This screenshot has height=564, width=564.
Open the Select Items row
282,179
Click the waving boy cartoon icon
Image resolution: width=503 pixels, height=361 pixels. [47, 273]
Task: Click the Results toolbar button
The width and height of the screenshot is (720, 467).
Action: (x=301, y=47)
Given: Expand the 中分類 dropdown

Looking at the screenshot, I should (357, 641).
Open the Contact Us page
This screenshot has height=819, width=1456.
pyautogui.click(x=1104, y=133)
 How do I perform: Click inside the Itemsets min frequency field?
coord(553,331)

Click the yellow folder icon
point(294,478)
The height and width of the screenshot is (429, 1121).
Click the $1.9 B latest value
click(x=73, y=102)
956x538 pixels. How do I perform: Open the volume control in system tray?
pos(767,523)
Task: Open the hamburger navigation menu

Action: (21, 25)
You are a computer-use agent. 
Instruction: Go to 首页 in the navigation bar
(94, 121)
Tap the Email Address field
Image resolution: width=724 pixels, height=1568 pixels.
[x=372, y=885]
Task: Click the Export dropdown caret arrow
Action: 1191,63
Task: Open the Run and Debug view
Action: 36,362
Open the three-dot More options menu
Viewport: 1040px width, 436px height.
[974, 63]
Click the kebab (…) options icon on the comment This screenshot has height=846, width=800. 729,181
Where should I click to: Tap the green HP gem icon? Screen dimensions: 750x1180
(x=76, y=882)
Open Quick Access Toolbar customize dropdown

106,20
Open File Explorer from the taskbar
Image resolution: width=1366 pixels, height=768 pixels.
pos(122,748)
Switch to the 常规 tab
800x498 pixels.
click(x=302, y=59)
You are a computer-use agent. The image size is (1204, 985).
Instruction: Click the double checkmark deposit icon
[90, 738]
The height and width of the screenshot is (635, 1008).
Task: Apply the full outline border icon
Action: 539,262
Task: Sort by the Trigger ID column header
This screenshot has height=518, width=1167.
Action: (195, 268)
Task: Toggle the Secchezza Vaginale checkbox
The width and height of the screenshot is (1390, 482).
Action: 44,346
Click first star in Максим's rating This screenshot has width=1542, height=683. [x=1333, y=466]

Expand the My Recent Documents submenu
....................
* Try it *
Lines with "computer": state how many there are in the records, and nothing more.

* Solution *
2